Era jueves el 27 de enero de 1994. Los sindicatos Comisiones Obreras y Unión General de Trabajadores habían convocado la segunda huelga general contra el Gobierno que presidía el socialista Felipe González. ¡Qué atrevimiento! Los sindicatos de izquierda, otra vez contra el líder del Partido Socialista Obrero Español. Este paro fue muy importante, pero algo menor que el del miércoles 14 de diciembre de 1988.
La empresa editora de este periódico decidió, como en la anterior huelga general, salir a la calle, si contaba para ello con suficiente número de trabajadores. Dejaba libertad a todos y no habría sanciones económicas ni de ningún tipo. Un buen grupo, la mayoría de la plantilla, decidimos acudir al trabajo. Como personas libres, optamos por lo que creímos mejor. Personalmente nunca he sido partidario de secundar huelgas políticas y aquellas claramente lo eran. Recibí por ello un premio: las cuatro ruedas de mi coche, que estaba aparcado junto a las instalaciones del diario, fueron pinchadas. No le di más importancia, aunque me fastidió bastante. ¿Fue un piquete de los que llaman informativos y que en muchos casos usan la violencia verbal y física? Por lo que descubrí después, alguien de uno de los grupos que recorrían las industrias del polígono de Las Hervencias llevaba un pincho de hierro. Gajes del oficio, me dije.
El periódico salió a la calle, tanto el 27 como el 28 de enero, sin reducción de páginas como en la huelga de 1988, ofreciendo una amplia información literaria y gráfica sobre el paro general. Mi respuesta al pinchazo de las ruedas de mi coche fue ésta: "Ya somos mayores de edad, en este país, para que cada cual actúe como crea con¬veniente. Por ello, lo que si? so¬bra es la coacción que puedan ejercer sobre las personas los piquetes o los empresarios. En el ejercicio de un derecho cons¬titucional (huelga o trabajo), nadie debe imponer la decisión a otros utilizando la amenaza o la fuerza. La democracia exige el respeto total a la libertad de las personas".

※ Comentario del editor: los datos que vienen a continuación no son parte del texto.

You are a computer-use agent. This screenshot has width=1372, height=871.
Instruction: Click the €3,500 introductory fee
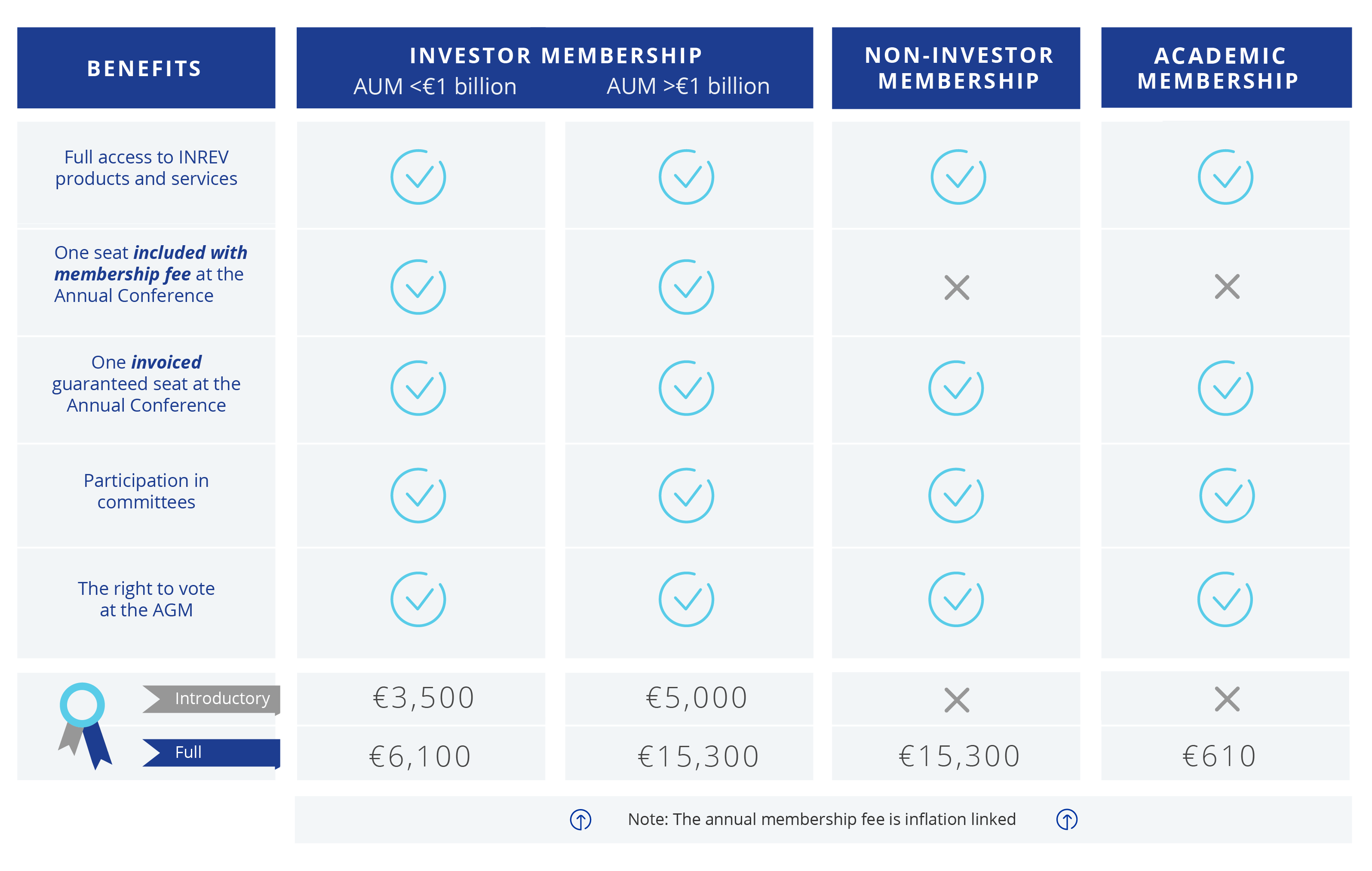(x=423, y=698)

El día 1 de este mes, los mismos sindicatos que organizaron dos huelgas generales contra un gobierno socialista, salieron a la calle -un fracaso la convocatoria- para apoyar a otro del mismo nombre, pero muy distinto de aquél que tenía mayoría suficiente para gobernar. El actual encuentra muchas dificultades para sacar adelante sus proyectos -ni los Presupuestos ha aprobado-, ya que ha de sumar votos de partidos independentistas de derecha con votos de la izquierda más extremista y con los de los herederos de los terroristas de ETA. Dirán algunos que los sindicatos están muy bien subvencionados y deben pagar a quien les da de comer para que no desfallezcan. Por eso, en vez de convocar un paro general contra quien gobierna organizan manifestaciones contra los que están en la oposición. Lo nunca visto, pero es una forma de pago. Como el dinero que reciben es en parte mío, tengo derecho a decir que no estoy de acuerdo en que se use lo que pago con mis impuestos para financiar sindicatos, partidos políticos, organizaciones empresariales y asociaciones de dudosas actividades.

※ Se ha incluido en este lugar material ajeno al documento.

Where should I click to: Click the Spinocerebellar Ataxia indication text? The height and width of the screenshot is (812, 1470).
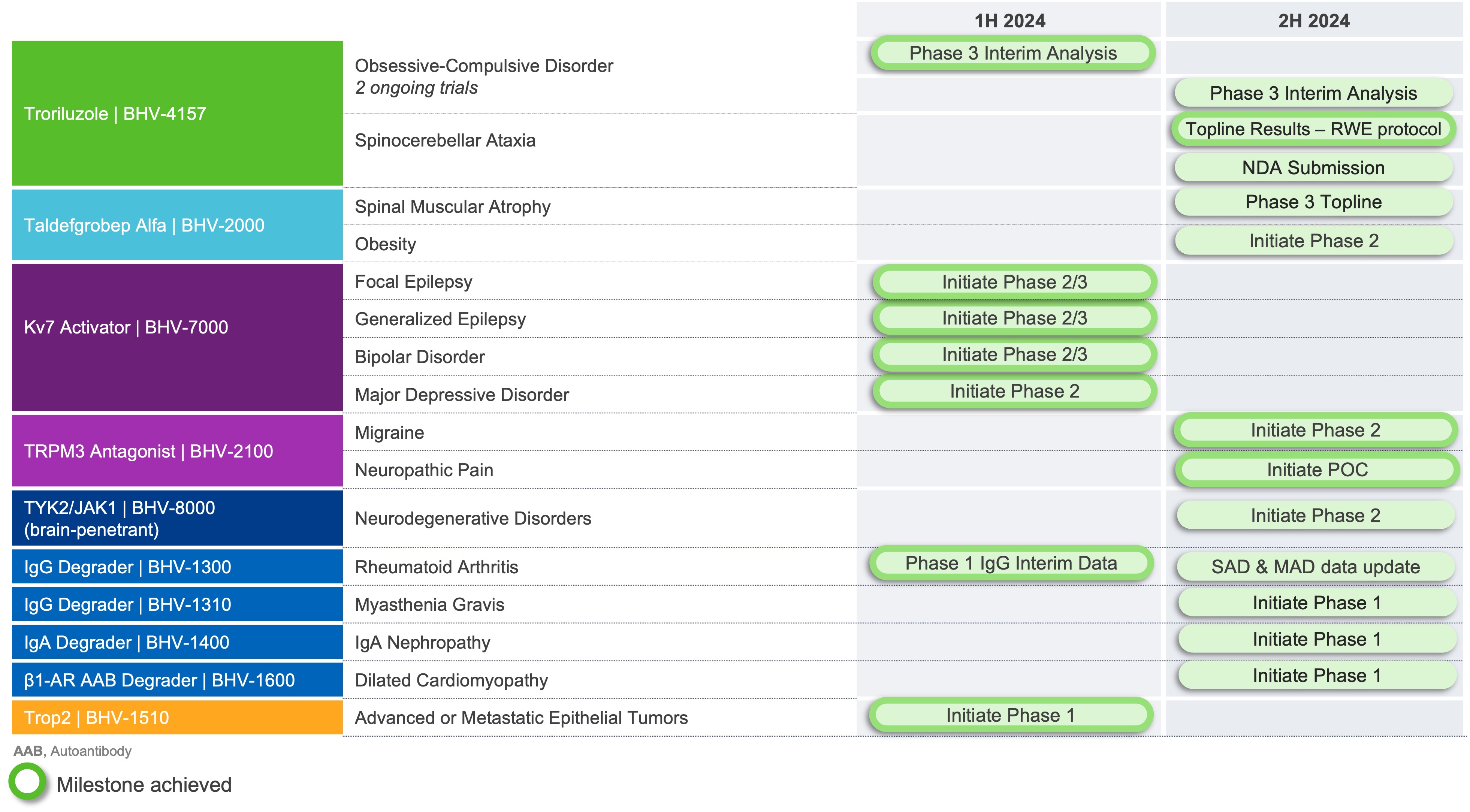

El dinero público sí tiene dueños: los ciudadanos que cumplen sus obligaciones tributarias. Me rebelo contra el mal uso que se hace de lo que es nuestro. Lo mismo que en la declaración de la renta se nos pregunta si queremos que un porcentaje de nuestros impuestos se lo den a la Iglesia católica y a fines sociales, estaría bien que se preguntara qué parte de lo que Hacienda recauda deseamos que se destine a sindicatos, patronales, partidos políticos, etc.
Una organización, del tipo que sea y al margen de los fines que pretenda, ha de sostenerse por aquellos que libremente la forman. Recibir subvenciones públicas es una forma de venderse a quien paga. ¿Sabemos cuántos afiliados tiene cada partido político, cada sindicato, cada organización o asociación y a cuánto ascienden sus cuotas? Mi conclusión es que los dineros de todos no se administran bien.